About 20.5 miles; 6,950' ascent
Hiking the four peaks on the eastern Devils Path is one of the true pleasures of rugged trail hiking in the Catskills. Best hiked as a traverse with a car shuttle, it can also be tackled as an ambitious DoubleShot or an outrageous out and back hike.
Hiking the Devils Path route precisely as a traverse from the Prediger Road trailhead to the Notch Lake trailhead on Route 214 is the first half of the Devil in a Day challenge.
Experienced Catskill peak baggers come to know that tackling them biggest to smallest (Plateau to Indian Head) is the best recipe for a successful and pleasurable trip. They may even have a few shortcuts up their sleeves to spice thing up a bit.
About 8.8 miles; 3,900' ascent
Kaaterskill High Peak, Roundtop
The addition of Roundtop to the Catskill 35 has added so much variety and interest to the hiking in the Kaaterskill Wild Forest.
Aficionados of the Majestic Roundtop have rediscovered the DEP parking lots on Gillespie Road (Gillespie One and Gillespie Two) and have found relief from the busier scene at the Platte Clove parking lot. So many route options are possible when planning to hike this pair that we'll leave it up to you to find your own favorites.
About 6 miles; 1,600' ascent
CrazyCombo™ Mink-Gillespie Horseshoe
If you think, as we do, that every cluster of Catskill peaks should have a challenging horseshoe shaped combo, then you'll come to love this one which we think is the most challeging of the bunch. You may tend to agree when you see the elevation profile of the traverse route.
It may even prompt you to consider hiking this combo as a DoubleShot. It's just a DPE4 traverse plus a KHP, Roundtop combo: a pretty full hiking day for sure!
About 17.5 miles; 6,200' ascent
Devils Path Peaks
These are the peaks you'll summit if you hike the full Devils Path Traverse which just happens to be the Catskills entry on the New England Ultra 8 (NEU8) challenge.
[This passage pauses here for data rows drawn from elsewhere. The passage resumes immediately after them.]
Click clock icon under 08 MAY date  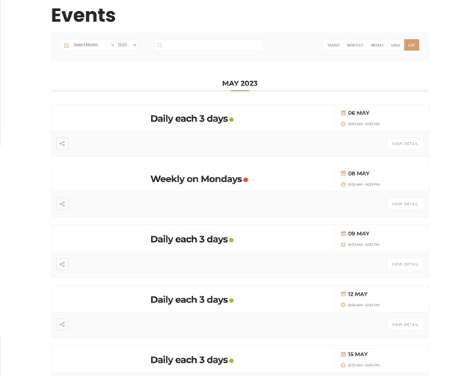pos(343,184)
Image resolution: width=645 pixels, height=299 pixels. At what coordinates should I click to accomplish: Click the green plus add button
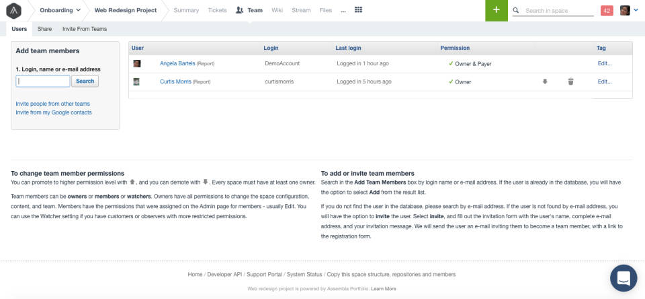tap(496, 10)
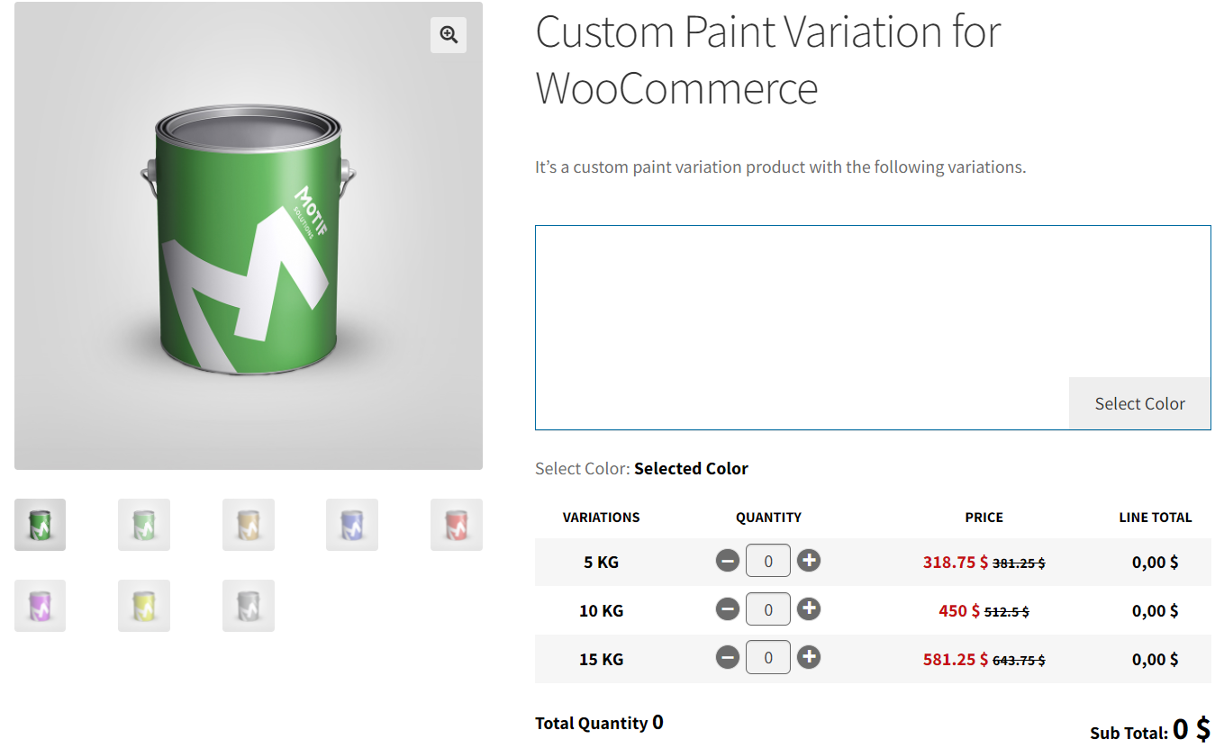Click minus icon for 10 KG row
This screenshot has width=1215, height=748.
point(728,609)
If you're not up to that challenge, you could consider hiking this combo as a DoubleShot, saving some mileage.
Distance and elevation? Let us know.
You can hike all four peaks in the Windham-Blackhead Range Wilderness by adding Windham High Peak to the three peaks of the Blackhead Range.
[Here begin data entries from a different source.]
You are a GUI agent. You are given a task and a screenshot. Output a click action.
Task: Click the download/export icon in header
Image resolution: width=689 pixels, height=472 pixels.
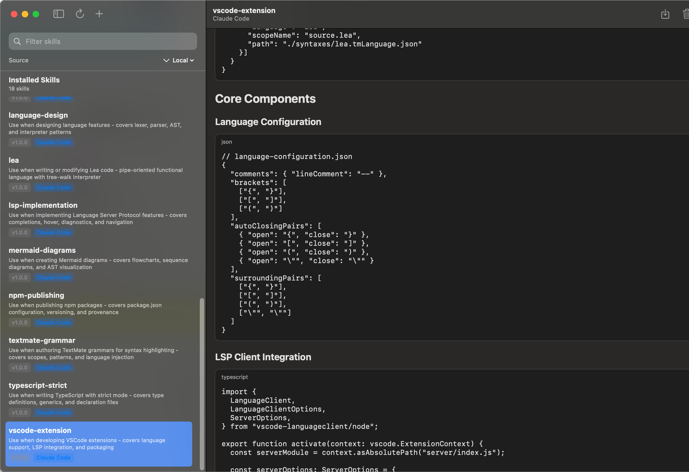click(x=665, y=14)
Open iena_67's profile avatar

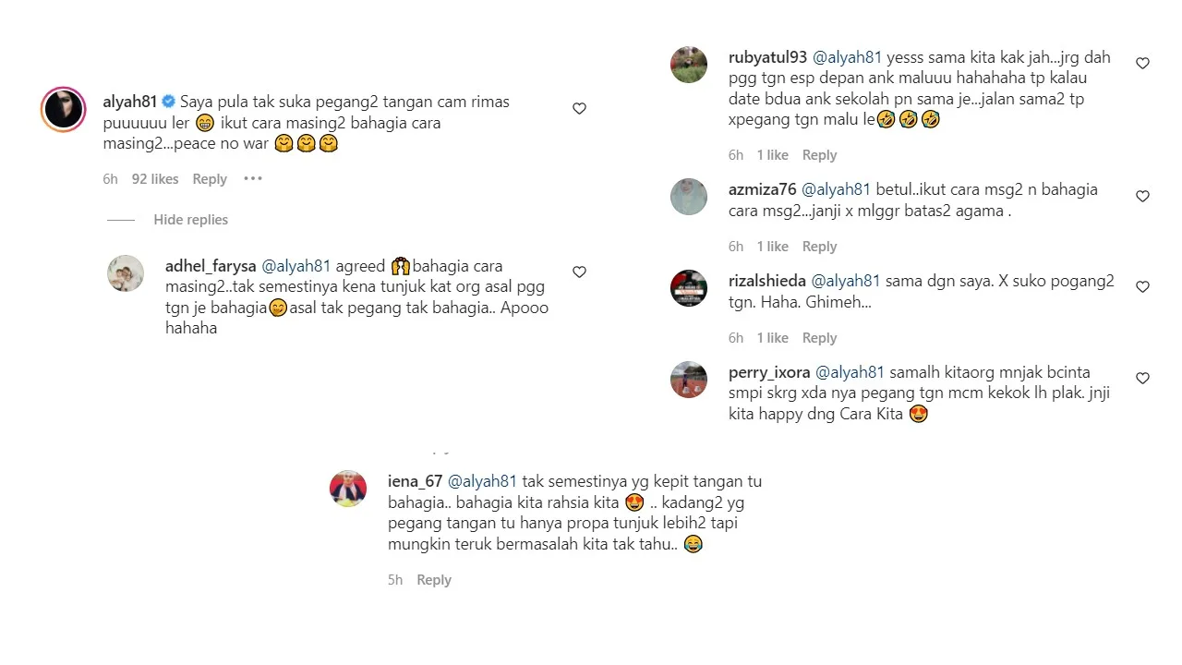pos(348,489)
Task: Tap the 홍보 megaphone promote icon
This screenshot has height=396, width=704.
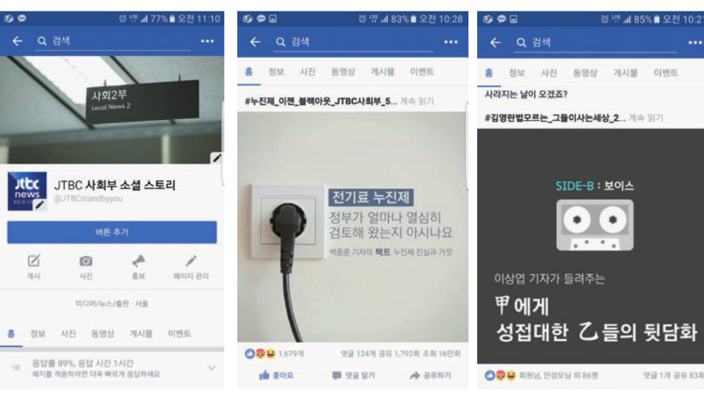Action: point(138,266)
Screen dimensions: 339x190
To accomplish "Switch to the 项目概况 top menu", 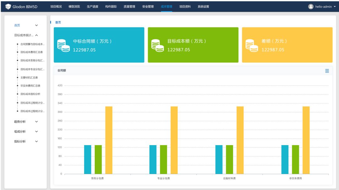I will coord(56,7).
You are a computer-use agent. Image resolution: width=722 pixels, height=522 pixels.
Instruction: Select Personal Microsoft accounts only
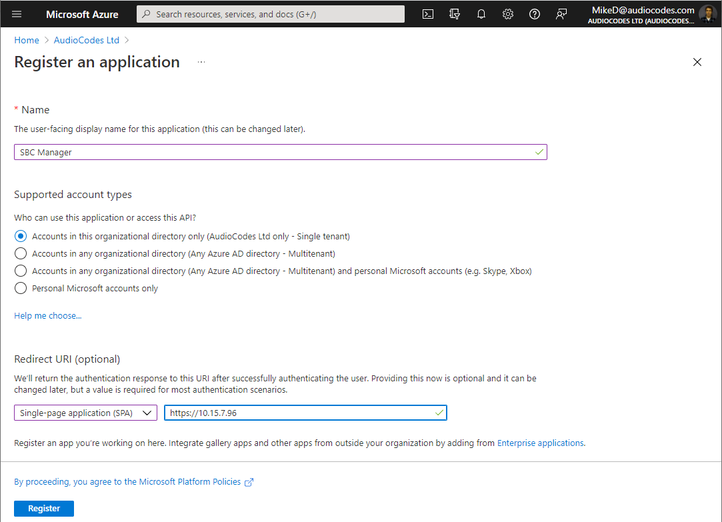(21, 288)
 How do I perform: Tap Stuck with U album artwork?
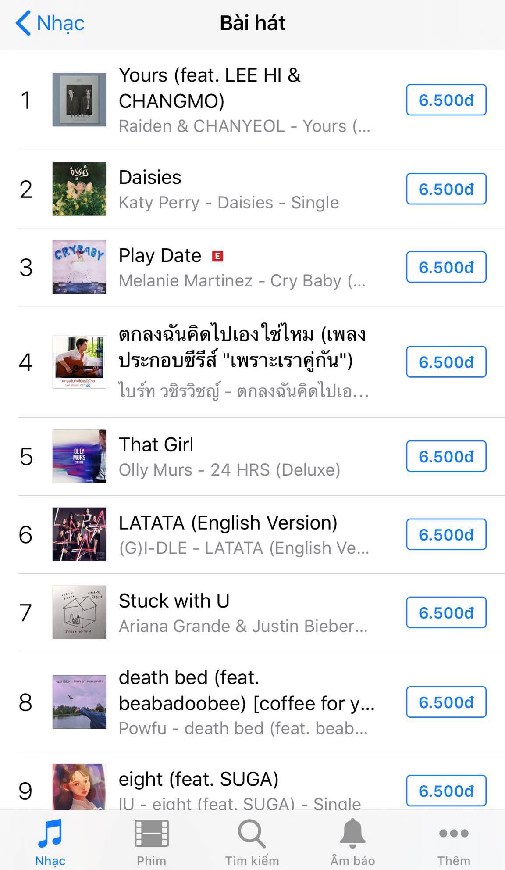79,612
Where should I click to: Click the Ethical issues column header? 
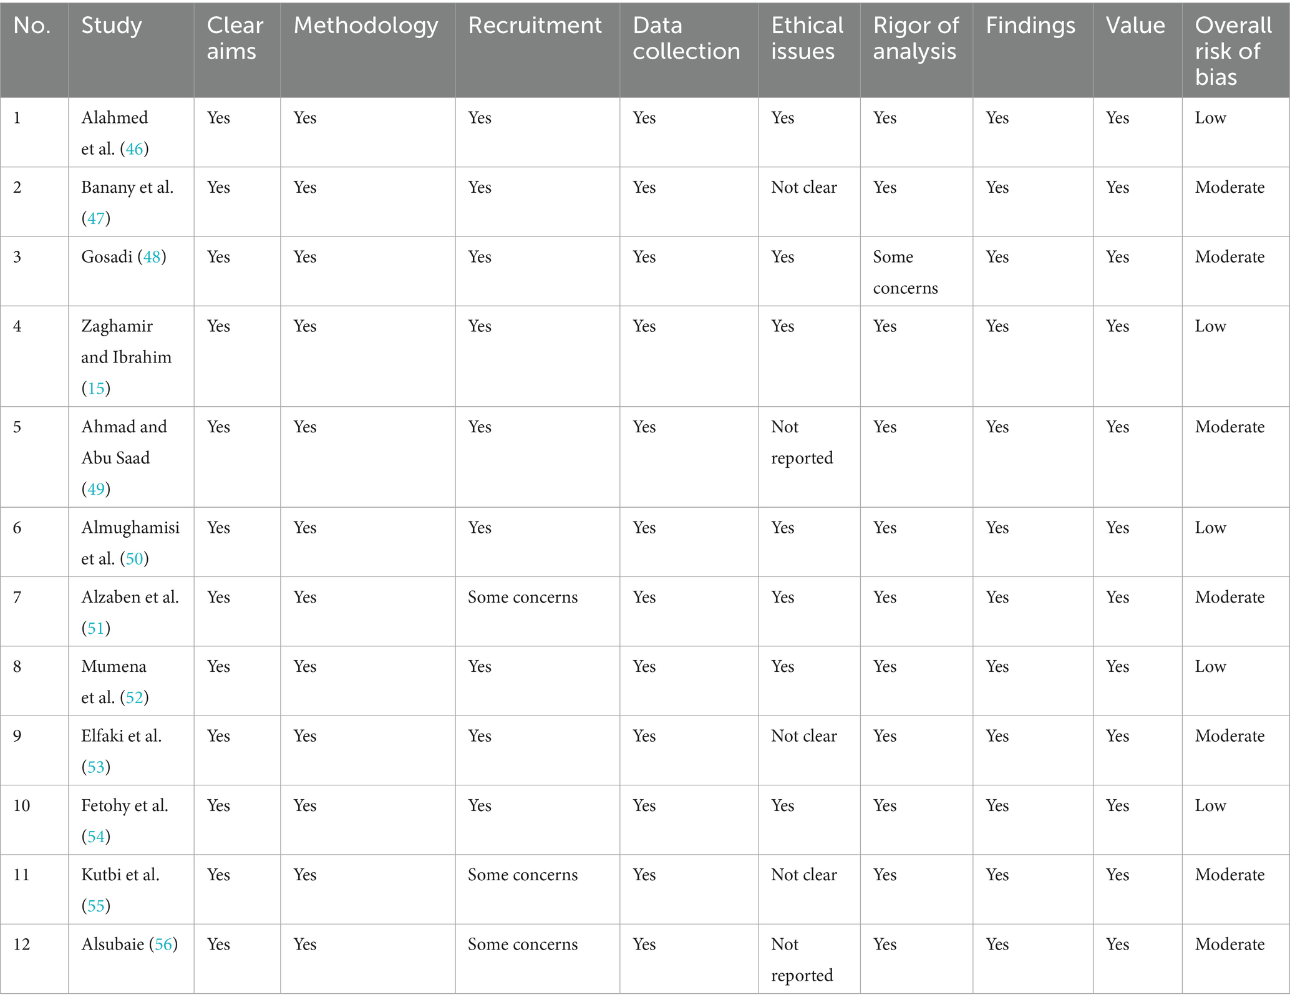(x=807, y=38)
The legacy route would be a horseshoe shaped trail hike between the Barnum Road and Peck Road trailheads. This is a fabulous hike and perhaps the best of the "horseshoes" in the Catskills.
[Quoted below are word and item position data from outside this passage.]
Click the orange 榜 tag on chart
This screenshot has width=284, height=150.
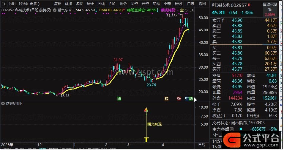pyautogui.click(x=166, y=98)
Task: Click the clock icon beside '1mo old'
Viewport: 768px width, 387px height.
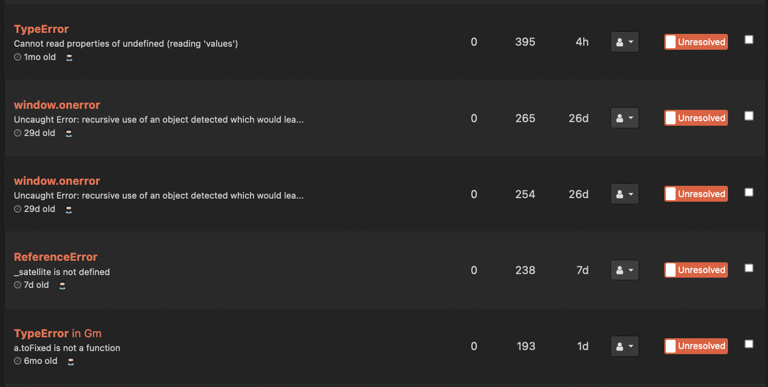Action: [16, 57]
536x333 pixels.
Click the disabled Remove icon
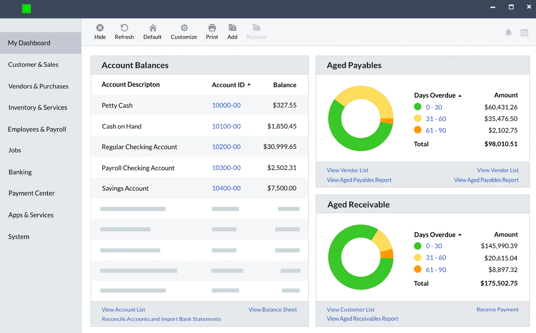point(256,31)
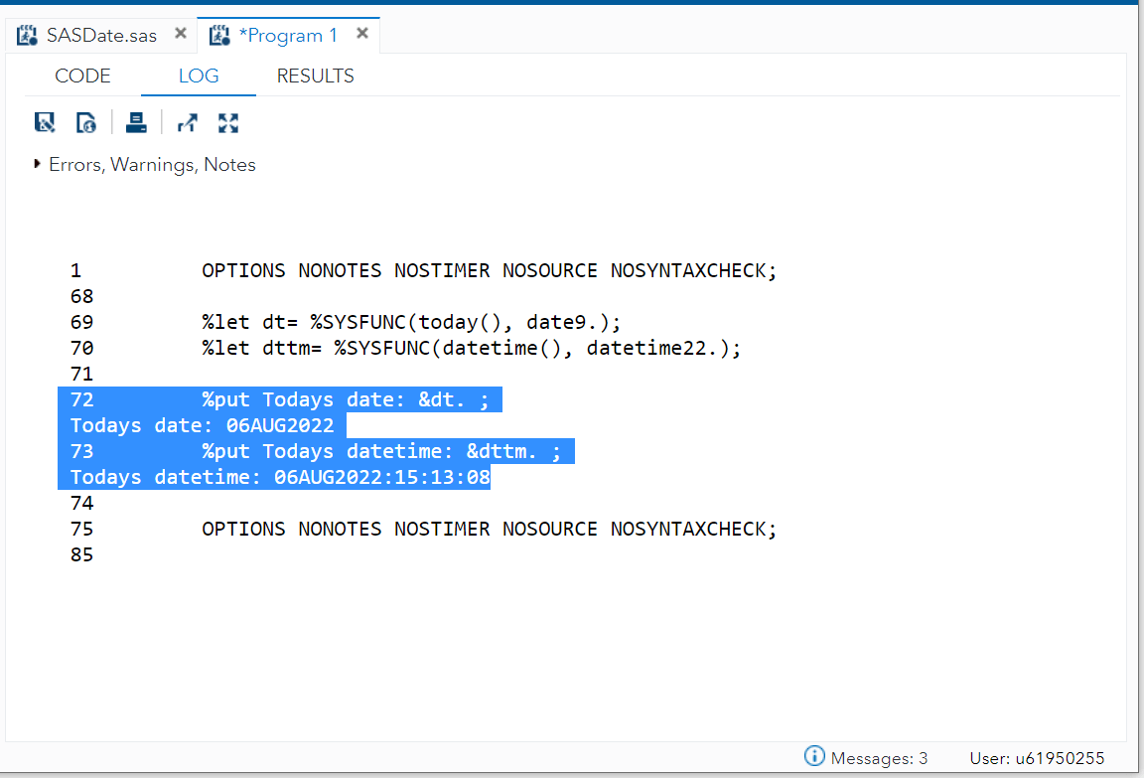Click the program icon on SASDate.sas tab
This screenshot has height=778, width=1144.
point(25,34)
With the addition of some newly acquired DEP parcels, a shorter circular route can be considered. Short bushwhack sections at each end of the hike replace the trail mileage to the traditional trailheads and the circular shaped route avoids the need for a car shuttle, so this route can be hiked solo if necessary.
Many hikers choose to use a DoubleShot approach to hiking this combo which allows you to refresh your water and supplies at your car.